The dataset has the following columns:
| Column | Type | Description |
|---|---:|---|
| `subscription_id` | string | Unique subscription identifier. |
| `subscription_start` | timestamp | When the subscription officially started. |
| `first_sale` | timestamp, nullable | When the user made their first sale, if any. |
| `days_in_trial` | integer | Number of days the user spent in trial. |
| `subscription_plan` | categorical | Subscription plan selected. |
| `subscription_period` | categorical | Billing period, such as monthly or annual. |
| `discount_amount` | numeric | Discount amount applied to the subscription. |
| `country` | categorical | User country. |
| `site_topic` | categorical/free text, nullable | User-provided site topic from onboarding. |
| `site_need` | categorical/free text, nullable | User-provided reason or need for creating the site. |
| `user_agent` | string | Raw browser user-agent string. |
Important data issues:
- There is no existing `is_seller` label. You must define the target variable using `first_sale` and `subscription_start`.
- Some rows have inconsistent timestamps, including cases where `first_sale` occurs before `subscription_start`.
- `site_topic` and `site_need` have substantial missingness, roughly 28% to 32%, and many long-tail categories.
- `user_agent` is a raw string, so useful features such as device type, operating system, and browser must be extracted.
- The final notebook or report must be concise enough to present clearly and should prioritize data reasoning, feature engineering, and interpretability over complex hyperparameter tuning.
Deliverables:
1. Define the target variable and explicitly state how you handle timestamp edge cases.
2. Perform exploratory data analysis focused on data quality, missingness, class balance, and feature distributions.
3. Engineer useful features from categorical fields, timestamps, discounts, trial length, and `user_agent`.

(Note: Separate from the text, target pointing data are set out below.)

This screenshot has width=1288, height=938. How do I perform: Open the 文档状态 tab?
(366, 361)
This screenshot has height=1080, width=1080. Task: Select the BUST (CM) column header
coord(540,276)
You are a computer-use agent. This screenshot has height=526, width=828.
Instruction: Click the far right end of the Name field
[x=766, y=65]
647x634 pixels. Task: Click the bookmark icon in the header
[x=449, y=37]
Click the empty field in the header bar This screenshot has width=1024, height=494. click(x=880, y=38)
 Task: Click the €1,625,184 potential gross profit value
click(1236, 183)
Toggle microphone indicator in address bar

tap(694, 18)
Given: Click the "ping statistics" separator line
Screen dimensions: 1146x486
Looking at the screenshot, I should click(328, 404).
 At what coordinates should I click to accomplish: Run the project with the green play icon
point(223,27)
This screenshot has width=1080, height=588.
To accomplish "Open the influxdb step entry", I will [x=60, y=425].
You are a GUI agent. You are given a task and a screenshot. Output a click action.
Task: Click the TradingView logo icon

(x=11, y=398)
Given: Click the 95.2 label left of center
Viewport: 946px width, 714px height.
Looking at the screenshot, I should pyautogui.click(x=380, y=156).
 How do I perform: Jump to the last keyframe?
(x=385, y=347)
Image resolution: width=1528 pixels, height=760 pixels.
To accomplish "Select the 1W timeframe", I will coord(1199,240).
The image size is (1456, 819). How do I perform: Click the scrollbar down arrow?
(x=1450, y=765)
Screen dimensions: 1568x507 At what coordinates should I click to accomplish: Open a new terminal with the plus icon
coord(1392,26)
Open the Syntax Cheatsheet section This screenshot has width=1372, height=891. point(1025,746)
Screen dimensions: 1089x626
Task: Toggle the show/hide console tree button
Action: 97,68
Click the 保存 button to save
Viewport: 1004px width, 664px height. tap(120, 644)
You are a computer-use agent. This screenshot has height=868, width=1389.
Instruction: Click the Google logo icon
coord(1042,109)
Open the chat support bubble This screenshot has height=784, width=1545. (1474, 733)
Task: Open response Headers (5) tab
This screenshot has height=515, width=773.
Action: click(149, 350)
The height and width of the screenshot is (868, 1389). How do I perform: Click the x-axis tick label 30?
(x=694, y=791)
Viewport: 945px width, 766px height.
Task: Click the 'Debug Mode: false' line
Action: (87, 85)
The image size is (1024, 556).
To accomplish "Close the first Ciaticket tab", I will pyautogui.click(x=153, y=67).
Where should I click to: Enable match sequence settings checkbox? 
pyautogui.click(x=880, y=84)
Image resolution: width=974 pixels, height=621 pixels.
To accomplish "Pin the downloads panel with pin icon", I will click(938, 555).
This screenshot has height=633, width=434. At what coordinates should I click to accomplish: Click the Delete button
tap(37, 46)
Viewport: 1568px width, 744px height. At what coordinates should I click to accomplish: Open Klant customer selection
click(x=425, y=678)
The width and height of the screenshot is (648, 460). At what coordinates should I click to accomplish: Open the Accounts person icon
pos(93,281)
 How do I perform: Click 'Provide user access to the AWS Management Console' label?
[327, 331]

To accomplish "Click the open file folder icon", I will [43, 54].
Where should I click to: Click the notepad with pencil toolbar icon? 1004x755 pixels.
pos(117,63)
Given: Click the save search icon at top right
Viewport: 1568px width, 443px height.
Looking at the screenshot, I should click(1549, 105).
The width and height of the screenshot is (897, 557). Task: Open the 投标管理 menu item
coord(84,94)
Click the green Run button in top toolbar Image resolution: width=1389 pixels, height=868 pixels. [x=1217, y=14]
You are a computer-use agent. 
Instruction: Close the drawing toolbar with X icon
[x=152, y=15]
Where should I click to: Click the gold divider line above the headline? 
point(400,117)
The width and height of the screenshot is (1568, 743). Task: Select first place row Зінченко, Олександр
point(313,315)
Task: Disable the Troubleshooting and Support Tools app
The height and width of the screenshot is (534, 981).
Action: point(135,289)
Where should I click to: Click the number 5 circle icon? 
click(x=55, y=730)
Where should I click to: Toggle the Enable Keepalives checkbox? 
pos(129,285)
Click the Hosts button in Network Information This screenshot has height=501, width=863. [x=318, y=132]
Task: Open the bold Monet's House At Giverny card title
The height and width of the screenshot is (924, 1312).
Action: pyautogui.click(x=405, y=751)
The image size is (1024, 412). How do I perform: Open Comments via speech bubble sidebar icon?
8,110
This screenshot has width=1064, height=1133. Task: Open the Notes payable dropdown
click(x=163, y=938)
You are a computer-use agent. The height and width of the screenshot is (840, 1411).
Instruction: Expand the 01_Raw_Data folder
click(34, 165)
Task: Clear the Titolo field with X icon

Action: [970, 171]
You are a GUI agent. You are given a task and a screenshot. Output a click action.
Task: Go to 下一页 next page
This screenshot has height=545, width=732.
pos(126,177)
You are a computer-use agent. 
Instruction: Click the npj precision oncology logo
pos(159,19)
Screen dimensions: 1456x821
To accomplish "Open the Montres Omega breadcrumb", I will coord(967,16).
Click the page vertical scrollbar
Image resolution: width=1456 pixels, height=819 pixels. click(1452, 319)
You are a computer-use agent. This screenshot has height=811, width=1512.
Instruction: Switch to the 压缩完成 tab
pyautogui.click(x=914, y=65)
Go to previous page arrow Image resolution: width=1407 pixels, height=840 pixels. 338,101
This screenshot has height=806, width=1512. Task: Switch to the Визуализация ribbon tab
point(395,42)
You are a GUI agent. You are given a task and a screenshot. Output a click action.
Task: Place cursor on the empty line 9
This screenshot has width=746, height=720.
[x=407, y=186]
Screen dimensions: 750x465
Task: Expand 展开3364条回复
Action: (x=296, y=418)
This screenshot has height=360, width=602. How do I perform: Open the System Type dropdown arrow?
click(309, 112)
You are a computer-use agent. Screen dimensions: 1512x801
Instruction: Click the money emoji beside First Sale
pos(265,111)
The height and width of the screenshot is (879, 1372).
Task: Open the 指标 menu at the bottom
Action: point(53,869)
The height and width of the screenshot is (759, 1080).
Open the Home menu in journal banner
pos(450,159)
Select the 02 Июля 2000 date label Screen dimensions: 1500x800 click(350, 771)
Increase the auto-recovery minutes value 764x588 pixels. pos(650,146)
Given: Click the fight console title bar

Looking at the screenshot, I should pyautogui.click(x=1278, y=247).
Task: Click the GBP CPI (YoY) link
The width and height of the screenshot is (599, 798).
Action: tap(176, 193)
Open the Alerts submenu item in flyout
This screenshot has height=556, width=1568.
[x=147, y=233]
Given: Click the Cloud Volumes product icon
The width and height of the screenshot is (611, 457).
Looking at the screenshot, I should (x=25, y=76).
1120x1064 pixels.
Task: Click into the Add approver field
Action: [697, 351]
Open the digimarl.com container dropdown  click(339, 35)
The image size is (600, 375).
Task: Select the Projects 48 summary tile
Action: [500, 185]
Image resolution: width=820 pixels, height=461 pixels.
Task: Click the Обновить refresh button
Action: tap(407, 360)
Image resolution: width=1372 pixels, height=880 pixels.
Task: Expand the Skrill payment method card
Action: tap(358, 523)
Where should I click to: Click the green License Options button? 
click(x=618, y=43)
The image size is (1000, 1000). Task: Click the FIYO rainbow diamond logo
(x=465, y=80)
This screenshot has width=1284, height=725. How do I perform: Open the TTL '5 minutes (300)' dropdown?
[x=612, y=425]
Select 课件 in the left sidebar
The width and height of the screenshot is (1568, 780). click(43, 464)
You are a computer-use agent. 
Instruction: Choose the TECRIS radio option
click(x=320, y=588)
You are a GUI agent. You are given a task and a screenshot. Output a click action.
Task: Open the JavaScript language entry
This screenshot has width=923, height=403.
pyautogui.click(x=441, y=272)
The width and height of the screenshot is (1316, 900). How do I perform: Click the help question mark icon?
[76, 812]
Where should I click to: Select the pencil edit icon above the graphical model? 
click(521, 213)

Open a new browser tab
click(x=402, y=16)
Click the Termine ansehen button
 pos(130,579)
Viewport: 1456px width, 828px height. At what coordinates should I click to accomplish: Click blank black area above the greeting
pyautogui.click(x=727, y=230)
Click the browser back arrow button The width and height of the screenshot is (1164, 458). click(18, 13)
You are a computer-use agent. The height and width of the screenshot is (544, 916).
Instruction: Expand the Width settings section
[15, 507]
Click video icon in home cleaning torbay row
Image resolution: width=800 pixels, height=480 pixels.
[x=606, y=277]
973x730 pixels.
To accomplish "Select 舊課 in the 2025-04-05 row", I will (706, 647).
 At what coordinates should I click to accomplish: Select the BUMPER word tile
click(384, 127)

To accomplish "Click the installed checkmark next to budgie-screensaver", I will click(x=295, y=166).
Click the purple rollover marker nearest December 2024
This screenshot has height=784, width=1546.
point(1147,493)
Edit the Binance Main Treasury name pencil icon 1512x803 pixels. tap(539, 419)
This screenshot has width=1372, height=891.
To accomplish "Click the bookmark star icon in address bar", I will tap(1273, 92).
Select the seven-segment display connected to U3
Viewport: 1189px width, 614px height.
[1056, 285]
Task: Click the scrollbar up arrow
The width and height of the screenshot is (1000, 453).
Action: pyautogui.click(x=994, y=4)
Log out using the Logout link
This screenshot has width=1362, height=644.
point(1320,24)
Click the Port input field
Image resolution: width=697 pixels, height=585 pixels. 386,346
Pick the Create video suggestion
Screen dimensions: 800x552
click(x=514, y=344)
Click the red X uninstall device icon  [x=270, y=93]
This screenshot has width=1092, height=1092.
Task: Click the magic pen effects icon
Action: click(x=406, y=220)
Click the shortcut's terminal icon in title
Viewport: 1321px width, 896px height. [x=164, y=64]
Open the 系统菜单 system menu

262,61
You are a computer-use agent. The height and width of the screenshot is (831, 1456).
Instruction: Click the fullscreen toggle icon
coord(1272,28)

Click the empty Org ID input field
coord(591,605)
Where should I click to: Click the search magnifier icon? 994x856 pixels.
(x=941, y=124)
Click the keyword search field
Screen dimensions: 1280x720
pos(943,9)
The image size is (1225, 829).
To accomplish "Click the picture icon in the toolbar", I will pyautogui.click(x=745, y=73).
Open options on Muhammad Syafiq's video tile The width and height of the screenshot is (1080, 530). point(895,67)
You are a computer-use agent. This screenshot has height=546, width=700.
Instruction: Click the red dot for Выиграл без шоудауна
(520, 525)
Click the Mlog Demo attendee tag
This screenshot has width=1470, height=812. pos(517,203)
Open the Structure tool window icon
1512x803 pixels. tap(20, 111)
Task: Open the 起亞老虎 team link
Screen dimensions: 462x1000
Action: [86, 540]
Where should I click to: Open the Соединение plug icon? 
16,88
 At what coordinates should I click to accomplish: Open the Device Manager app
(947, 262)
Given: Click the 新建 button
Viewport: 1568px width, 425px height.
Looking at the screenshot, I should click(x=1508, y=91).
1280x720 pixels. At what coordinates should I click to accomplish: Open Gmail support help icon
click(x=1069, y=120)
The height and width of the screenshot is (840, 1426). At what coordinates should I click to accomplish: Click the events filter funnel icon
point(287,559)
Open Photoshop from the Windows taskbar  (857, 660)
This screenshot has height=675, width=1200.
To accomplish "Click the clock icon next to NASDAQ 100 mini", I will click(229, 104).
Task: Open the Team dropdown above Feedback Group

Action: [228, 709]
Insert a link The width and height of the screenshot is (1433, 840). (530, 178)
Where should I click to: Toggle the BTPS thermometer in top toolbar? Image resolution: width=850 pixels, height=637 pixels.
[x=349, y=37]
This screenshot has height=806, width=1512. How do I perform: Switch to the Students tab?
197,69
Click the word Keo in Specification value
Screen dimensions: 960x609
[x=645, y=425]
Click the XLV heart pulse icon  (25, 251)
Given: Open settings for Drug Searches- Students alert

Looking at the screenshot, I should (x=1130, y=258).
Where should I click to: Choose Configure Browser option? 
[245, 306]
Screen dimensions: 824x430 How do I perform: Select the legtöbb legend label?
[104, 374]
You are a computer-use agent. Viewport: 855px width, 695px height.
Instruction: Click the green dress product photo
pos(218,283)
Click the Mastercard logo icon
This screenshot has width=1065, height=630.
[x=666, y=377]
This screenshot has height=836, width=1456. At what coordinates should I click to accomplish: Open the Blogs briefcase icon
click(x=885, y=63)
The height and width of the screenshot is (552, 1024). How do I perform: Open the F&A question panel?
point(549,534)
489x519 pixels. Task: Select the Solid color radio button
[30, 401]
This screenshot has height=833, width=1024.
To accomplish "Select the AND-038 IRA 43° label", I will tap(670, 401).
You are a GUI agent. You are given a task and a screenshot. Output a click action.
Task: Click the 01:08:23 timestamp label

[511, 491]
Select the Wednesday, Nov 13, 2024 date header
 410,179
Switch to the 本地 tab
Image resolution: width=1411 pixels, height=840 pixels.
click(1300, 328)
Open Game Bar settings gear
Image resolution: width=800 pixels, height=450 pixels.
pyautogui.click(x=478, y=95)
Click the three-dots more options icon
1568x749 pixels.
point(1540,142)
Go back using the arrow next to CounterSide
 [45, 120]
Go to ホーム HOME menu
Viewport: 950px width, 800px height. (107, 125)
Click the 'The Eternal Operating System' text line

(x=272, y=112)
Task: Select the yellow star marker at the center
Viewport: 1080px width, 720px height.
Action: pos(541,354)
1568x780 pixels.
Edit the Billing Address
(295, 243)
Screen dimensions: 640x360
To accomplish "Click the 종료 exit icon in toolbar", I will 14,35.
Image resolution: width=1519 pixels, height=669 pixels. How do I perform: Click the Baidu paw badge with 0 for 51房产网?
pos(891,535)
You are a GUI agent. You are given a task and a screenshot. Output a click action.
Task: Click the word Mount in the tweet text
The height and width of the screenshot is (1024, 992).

4. Train an interpretable model, such as logistic regression, and evaluate it using appropriate classification and ranking metrics.
5. Explain the main drivers of predicted seller intent, while distinguishing predictive associations from causal claims.
6. Prepare a short presentation explaining your assumptions, modeling choices, results, limitations, and recommended next steps.
Quick Answer: This question evaluates a data scientist's competency in defining target labels from temporal data, handling timestamp edge cases and missingness, engineering features from categorical, free-text and user-agent fields, and building and interpreting an interpretable binary classification model.